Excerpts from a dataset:
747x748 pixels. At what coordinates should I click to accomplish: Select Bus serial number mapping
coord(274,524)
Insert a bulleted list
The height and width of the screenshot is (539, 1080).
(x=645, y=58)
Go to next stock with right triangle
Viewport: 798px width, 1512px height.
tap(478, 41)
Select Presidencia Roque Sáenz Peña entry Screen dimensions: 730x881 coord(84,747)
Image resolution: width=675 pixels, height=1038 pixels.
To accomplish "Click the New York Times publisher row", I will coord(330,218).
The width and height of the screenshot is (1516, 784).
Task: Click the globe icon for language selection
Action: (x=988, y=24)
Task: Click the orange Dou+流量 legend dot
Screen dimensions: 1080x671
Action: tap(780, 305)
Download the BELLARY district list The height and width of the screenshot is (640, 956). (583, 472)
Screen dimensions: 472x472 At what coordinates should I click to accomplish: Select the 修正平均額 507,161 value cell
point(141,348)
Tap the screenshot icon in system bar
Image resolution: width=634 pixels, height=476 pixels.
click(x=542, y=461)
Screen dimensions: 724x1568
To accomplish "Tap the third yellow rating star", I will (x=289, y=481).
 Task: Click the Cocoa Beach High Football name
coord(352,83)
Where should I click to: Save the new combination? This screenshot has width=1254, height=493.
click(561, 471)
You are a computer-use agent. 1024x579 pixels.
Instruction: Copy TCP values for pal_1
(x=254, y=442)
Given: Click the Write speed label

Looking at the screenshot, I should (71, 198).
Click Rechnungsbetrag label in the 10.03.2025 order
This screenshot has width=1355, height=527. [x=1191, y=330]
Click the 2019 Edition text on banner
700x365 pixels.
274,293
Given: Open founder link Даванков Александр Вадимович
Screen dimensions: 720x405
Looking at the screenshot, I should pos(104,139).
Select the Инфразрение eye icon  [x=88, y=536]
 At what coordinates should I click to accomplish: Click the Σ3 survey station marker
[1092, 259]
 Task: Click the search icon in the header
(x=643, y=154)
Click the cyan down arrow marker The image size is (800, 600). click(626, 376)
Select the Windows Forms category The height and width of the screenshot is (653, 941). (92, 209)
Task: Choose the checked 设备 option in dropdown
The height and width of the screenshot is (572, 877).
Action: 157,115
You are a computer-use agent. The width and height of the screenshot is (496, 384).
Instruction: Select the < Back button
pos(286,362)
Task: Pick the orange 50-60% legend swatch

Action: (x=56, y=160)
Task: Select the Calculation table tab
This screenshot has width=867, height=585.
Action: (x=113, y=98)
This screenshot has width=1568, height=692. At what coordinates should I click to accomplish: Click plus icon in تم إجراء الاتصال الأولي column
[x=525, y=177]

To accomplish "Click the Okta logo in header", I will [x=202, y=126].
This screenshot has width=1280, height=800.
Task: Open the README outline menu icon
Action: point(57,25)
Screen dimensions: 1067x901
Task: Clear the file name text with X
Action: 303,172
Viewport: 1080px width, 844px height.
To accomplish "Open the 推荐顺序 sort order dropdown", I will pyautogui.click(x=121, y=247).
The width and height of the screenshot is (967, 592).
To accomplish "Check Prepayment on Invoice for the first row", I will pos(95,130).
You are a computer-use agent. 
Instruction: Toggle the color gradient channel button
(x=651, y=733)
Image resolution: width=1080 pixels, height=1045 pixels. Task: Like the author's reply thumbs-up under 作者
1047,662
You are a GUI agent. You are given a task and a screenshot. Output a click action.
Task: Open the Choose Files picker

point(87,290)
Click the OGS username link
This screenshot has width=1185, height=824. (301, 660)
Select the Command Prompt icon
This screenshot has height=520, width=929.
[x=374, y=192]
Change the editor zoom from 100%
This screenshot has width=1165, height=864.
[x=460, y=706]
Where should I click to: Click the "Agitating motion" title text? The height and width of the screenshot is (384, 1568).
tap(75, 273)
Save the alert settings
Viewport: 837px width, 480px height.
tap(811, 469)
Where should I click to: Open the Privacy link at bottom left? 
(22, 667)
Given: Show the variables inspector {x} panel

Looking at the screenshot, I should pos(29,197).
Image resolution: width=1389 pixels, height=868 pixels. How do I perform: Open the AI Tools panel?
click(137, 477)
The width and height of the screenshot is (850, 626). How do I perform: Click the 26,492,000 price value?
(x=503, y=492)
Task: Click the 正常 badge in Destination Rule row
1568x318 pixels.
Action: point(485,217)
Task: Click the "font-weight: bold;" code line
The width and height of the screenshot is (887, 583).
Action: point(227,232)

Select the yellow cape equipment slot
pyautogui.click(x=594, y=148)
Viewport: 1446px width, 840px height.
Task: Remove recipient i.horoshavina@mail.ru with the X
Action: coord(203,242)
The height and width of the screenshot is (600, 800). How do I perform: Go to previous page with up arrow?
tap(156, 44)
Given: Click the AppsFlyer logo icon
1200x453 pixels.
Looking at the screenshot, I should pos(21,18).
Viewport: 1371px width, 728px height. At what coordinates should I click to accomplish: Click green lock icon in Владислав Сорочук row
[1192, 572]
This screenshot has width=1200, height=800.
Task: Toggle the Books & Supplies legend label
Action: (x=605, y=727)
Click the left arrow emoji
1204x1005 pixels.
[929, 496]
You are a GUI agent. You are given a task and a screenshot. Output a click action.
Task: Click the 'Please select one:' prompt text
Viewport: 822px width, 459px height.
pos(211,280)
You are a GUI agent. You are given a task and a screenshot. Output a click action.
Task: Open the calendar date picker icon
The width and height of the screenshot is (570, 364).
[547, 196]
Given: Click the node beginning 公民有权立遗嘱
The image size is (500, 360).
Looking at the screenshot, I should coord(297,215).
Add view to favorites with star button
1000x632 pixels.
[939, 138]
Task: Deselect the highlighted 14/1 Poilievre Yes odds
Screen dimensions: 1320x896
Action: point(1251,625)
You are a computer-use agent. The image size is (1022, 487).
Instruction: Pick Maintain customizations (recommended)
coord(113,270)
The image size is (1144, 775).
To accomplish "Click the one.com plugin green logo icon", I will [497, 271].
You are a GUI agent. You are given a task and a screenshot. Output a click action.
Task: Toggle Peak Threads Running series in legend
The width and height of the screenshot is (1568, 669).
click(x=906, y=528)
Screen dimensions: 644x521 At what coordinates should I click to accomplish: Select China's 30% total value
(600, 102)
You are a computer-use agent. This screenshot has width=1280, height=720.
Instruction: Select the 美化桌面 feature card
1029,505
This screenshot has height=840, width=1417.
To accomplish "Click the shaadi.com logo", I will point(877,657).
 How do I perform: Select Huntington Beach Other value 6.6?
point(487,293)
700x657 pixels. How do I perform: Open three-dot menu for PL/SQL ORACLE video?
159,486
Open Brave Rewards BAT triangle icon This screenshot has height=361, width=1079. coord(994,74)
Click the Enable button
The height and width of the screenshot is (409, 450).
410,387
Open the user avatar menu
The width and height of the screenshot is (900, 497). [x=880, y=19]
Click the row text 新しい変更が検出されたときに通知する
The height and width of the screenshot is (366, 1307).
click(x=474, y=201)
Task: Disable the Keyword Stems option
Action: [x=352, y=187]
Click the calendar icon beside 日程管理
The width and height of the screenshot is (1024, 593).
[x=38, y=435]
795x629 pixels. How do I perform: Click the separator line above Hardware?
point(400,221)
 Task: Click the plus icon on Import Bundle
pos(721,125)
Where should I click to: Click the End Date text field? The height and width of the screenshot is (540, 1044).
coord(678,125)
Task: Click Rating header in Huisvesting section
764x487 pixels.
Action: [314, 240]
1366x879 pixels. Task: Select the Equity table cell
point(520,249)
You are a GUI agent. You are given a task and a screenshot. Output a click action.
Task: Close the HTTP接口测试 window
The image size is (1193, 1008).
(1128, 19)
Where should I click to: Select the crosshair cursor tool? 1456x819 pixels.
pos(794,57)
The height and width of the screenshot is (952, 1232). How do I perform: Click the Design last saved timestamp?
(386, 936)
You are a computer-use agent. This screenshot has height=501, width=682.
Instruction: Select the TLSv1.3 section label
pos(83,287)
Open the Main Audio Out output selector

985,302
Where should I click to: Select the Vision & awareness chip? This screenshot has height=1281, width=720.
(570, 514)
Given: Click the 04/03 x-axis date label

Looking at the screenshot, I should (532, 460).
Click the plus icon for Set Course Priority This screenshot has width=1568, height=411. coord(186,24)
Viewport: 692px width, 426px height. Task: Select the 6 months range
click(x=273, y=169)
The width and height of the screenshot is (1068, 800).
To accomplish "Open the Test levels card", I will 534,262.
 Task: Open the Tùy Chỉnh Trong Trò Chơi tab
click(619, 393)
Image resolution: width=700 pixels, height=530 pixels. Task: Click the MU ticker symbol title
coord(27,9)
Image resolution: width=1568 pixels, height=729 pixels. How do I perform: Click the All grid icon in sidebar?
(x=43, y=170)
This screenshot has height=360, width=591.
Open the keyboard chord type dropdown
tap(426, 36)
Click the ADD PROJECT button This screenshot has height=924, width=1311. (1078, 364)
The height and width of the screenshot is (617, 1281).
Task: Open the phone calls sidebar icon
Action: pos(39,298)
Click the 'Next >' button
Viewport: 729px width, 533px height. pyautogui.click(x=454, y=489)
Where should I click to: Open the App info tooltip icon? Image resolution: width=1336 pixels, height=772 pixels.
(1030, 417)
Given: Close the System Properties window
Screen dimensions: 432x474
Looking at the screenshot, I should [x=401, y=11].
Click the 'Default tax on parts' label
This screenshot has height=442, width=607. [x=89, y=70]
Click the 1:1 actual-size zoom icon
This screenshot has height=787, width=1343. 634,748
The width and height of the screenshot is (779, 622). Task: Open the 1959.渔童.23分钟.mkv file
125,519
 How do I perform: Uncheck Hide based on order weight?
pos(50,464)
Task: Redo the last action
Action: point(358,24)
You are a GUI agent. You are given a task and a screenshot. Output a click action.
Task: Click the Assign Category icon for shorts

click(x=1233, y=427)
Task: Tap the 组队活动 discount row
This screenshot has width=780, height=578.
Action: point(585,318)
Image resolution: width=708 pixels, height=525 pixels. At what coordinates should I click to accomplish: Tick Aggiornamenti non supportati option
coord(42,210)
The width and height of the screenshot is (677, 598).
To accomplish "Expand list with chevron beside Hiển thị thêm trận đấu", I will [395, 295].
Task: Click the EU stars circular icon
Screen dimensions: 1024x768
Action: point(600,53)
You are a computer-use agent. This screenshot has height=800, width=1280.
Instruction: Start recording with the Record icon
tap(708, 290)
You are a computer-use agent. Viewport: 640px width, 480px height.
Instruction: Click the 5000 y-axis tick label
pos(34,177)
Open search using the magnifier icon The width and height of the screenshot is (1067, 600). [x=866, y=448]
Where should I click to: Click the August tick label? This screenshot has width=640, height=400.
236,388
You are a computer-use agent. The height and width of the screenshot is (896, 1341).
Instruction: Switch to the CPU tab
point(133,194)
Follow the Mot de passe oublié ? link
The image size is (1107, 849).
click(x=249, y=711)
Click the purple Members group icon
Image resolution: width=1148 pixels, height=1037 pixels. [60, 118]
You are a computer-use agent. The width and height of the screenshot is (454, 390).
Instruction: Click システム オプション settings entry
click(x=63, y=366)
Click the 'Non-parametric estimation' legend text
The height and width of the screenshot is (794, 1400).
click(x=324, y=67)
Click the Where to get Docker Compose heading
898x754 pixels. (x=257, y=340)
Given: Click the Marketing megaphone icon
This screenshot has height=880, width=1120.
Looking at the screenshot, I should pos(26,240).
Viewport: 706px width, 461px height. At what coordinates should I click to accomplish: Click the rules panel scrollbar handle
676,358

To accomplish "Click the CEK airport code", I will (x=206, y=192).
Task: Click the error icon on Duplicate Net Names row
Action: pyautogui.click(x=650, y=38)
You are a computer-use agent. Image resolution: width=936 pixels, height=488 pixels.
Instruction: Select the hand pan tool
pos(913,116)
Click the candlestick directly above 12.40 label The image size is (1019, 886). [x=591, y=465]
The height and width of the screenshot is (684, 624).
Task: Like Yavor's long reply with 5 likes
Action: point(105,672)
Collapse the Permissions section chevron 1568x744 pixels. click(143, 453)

• _What you need to do_: Check the lines above and copy each one that includes "Close".

• _Task response_:
Task: Close the HTTP接口测试 window
Given: Close the System Properties window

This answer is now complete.